The iconic New York department stores hold a special allure, even when you live elsewhere.
But retail, globally, is in a state of flux. Will there even be physical stores in 10 or 20 years' time? As customers continue to head online, it seems like every week there's news of another “bricks and mortar” closure. In the US, analysts predict 25 % of malls could shutter within the next five years. Will we ditch consumerism on mass, as the anti-shopping / buy nothing movements expand? Will renting fashion and clothing libraries become major trends? Or is it still all about experiences?
The latter is where Simon Doonan comes in. He calls himself a carnival type, likens his celebrated window displays for Barneys New York to something out of Coney Island – and indeed he has put some very unusual objects in shop windows in his time.
Creative director, writer, fashion commentator and OTT window dresser extraordinaire, Simon Doonan is an actual proper fashion legend.
Wait till you hear how he got into it. Growing up gay and dreaming of glamour in 1960s Reading, he moved to Manchester then London in search of “the beautiful people”, cadging window dressing jobs off the likes Tommy Nutter (tailor to the Beatles and the Rolling Stones) and cult filmmaker Ken Russell's wife.
Simon was a Blitz Kid (part of the famed London party set) then moved to LA, where he did windows for luxury boutique Maxfield.
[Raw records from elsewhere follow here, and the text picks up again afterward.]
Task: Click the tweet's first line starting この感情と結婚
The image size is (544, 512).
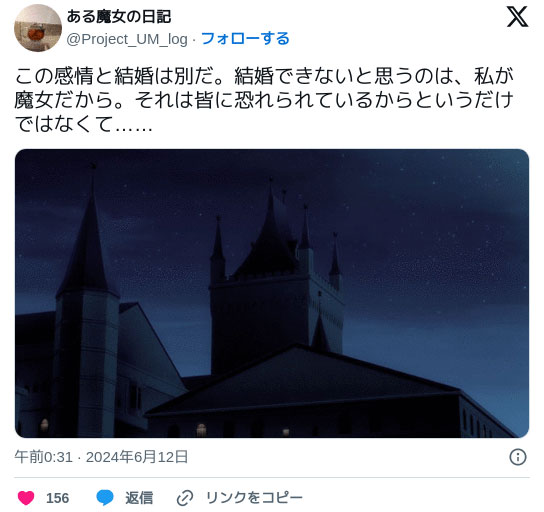Action: [x=264, y=76]

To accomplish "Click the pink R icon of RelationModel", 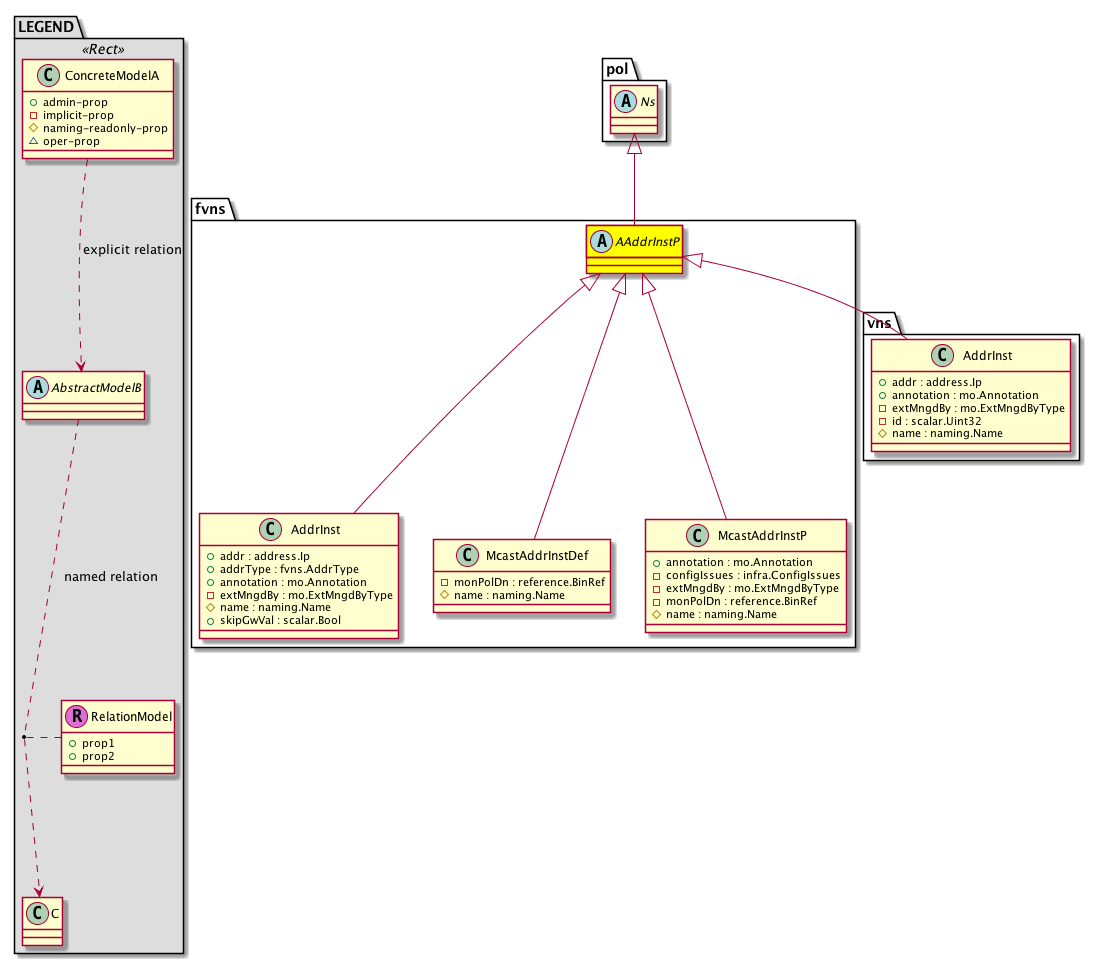I will tap(77, 716).
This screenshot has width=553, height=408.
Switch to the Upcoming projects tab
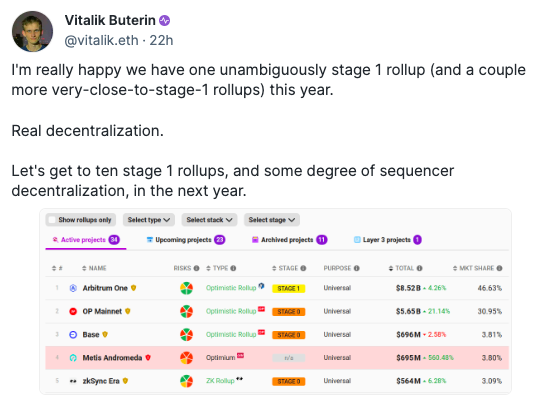[x=186, y=240]
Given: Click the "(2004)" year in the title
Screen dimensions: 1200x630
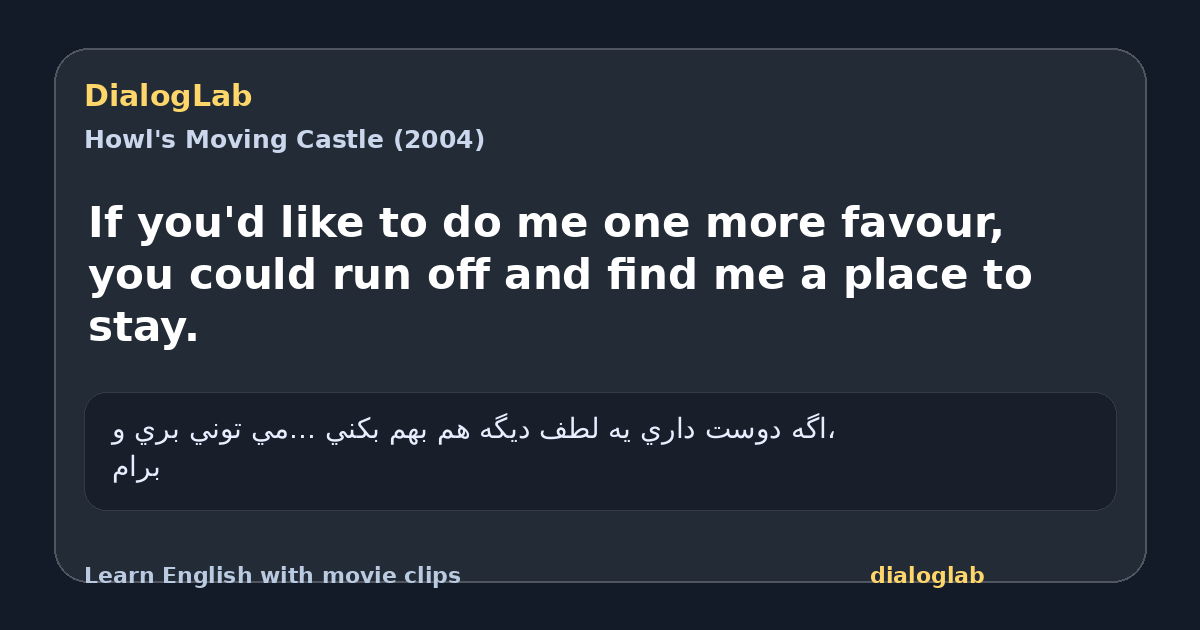Looking at the screenshot, I should coord(438,140).
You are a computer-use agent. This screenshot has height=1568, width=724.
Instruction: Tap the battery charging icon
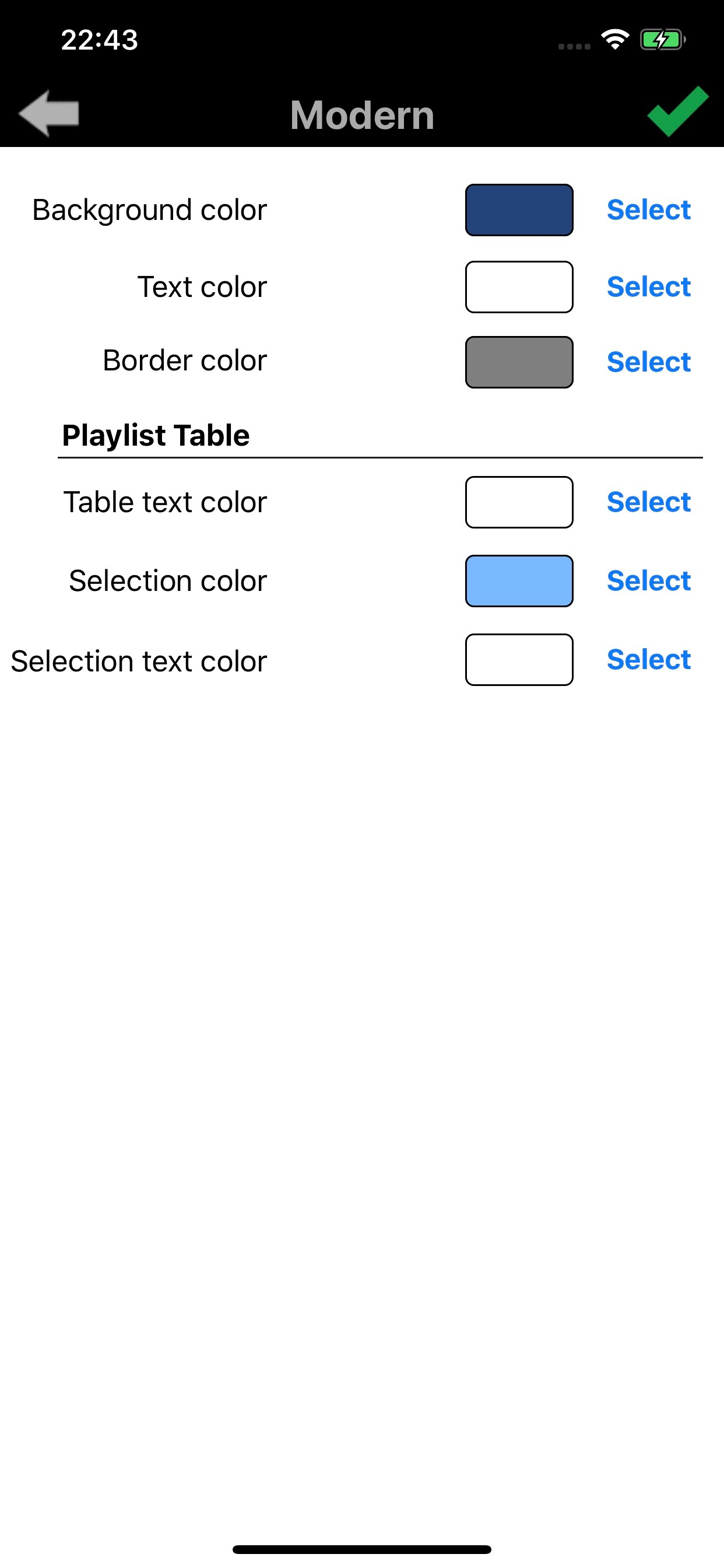tap(662, 40)
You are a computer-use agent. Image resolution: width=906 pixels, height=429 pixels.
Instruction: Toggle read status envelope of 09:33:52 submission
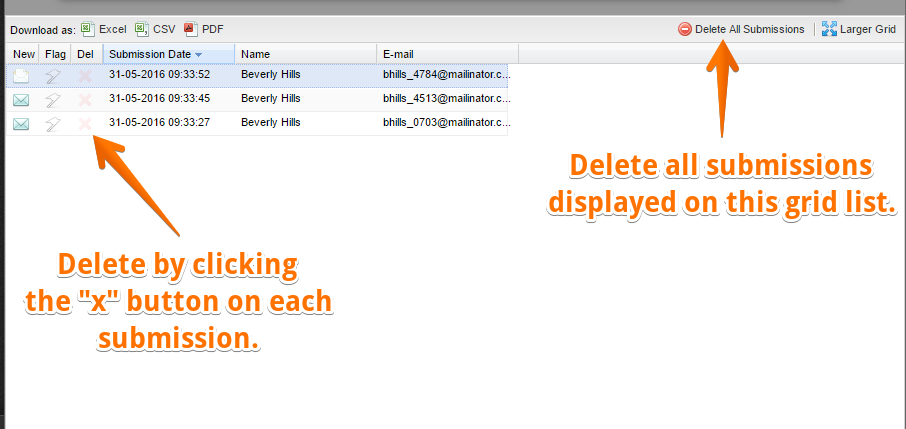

In mid-80s Manhattan, he worked for Diana Vreeland at the Met, before joining Barneys, where, you know, he was JUST CASUALLY FRIENDS WITH JOAN RIVERS. And nearly starred in The Devil Wears Prada.
Simon's story is both extraordinary, and, in a weird way ordinary – in that Fashion Land has long been a place where eccentric, creative kids from small, unremarkable towns can find a home and thrive.
In this Episode we talk about his professional path, and how today's new generation of designers and dream weavers can navigate the changed fashion landscape. We discuss Simon's unwavering belief in the value of originality - ("Conformity is the only real fashion crime," he says) and some of the fashion geniuses he's encountered. And of course we talk shop.